■ TASK PROMPT ■
Starting at the line that contains "[Toggle] (1002, 40)" and ending at the line that contains "Reject All (779, 627)", write out those records again with "Cookies" swapped for "Data" and nothing else changed.

■ MATERIAL PROVIDED ■
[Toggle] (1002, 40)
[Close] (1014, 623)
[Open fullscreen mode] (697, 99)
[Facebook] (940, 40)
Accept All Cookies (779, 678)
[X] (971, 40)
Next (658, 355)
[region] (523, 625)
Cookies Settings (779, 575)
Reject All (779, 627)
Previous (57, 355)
* * *
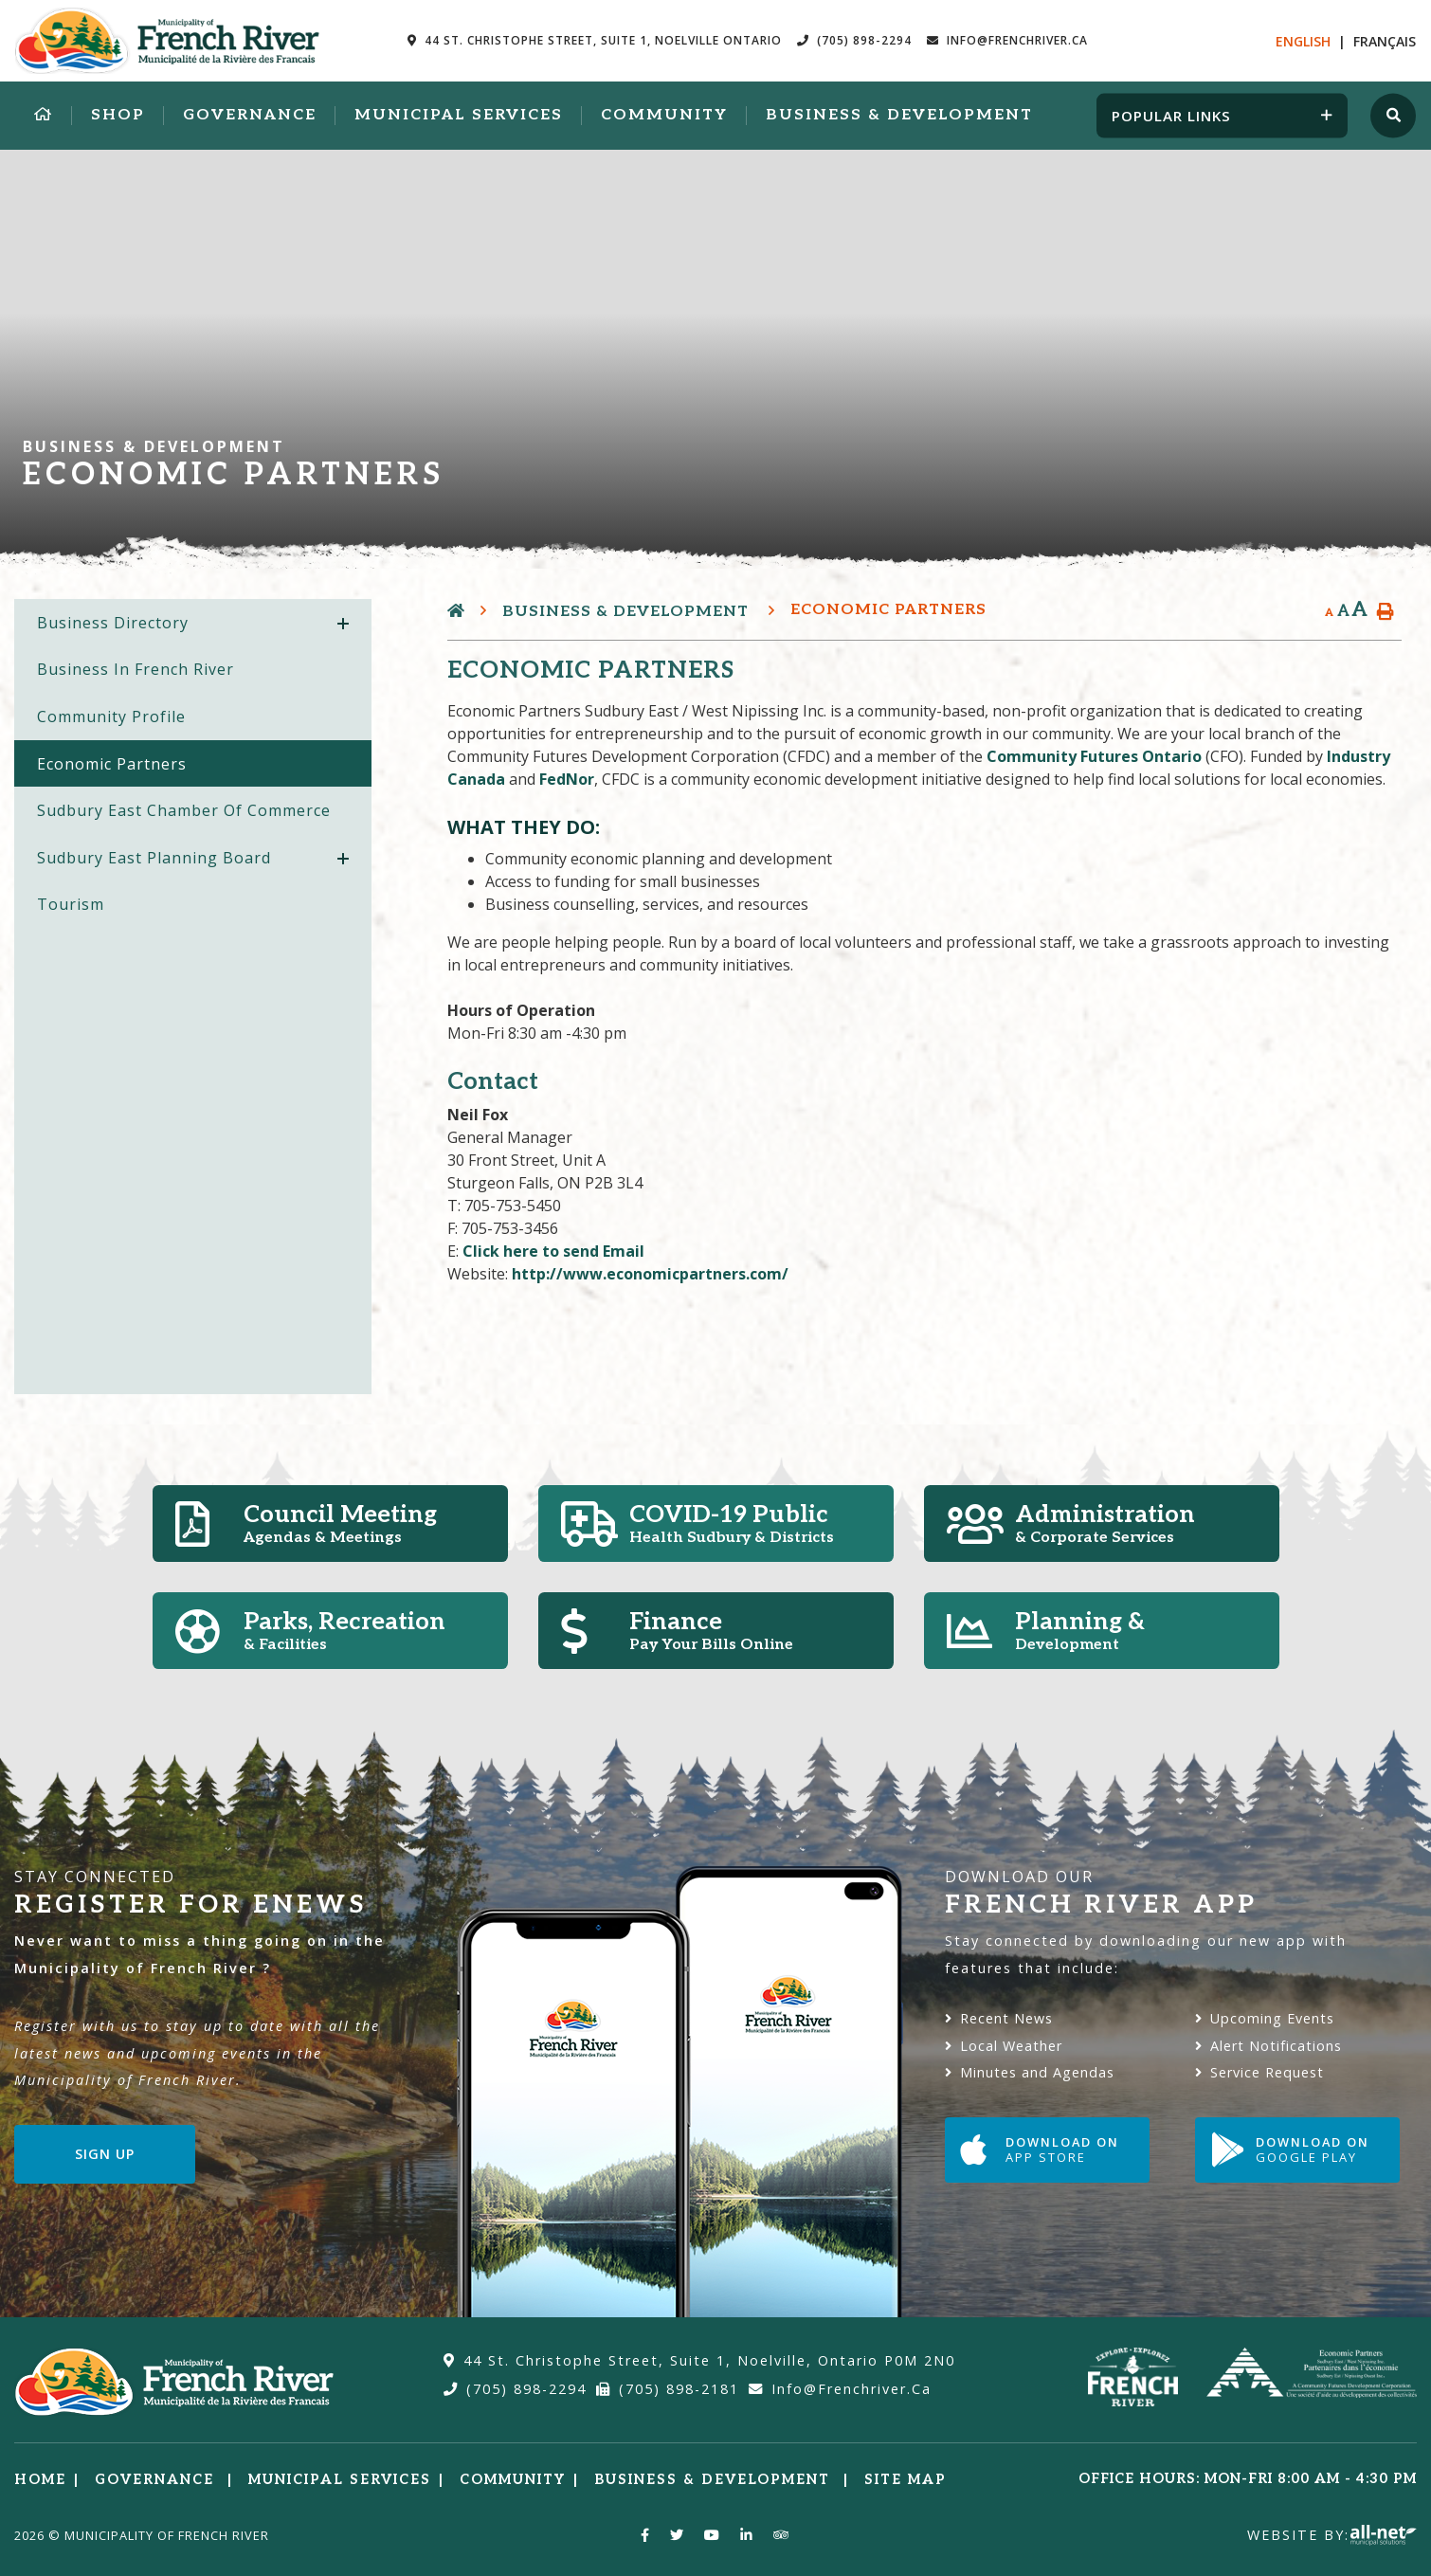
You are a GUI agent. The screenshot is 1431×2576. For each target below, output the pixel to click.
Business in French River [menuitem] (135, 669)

■ THE OUTPUT ■
[Toggle] (1002, 40)
[Close] (1014, 623)
[Open fullscreen mode] (697, 99)
[Facebook] (940, 40)
Accept All Data (779, 678)
[X] (971, 40)
Next (658, 355)
[region] (523, 625)
Data Settings (779, 575)
Reject All (779, 627)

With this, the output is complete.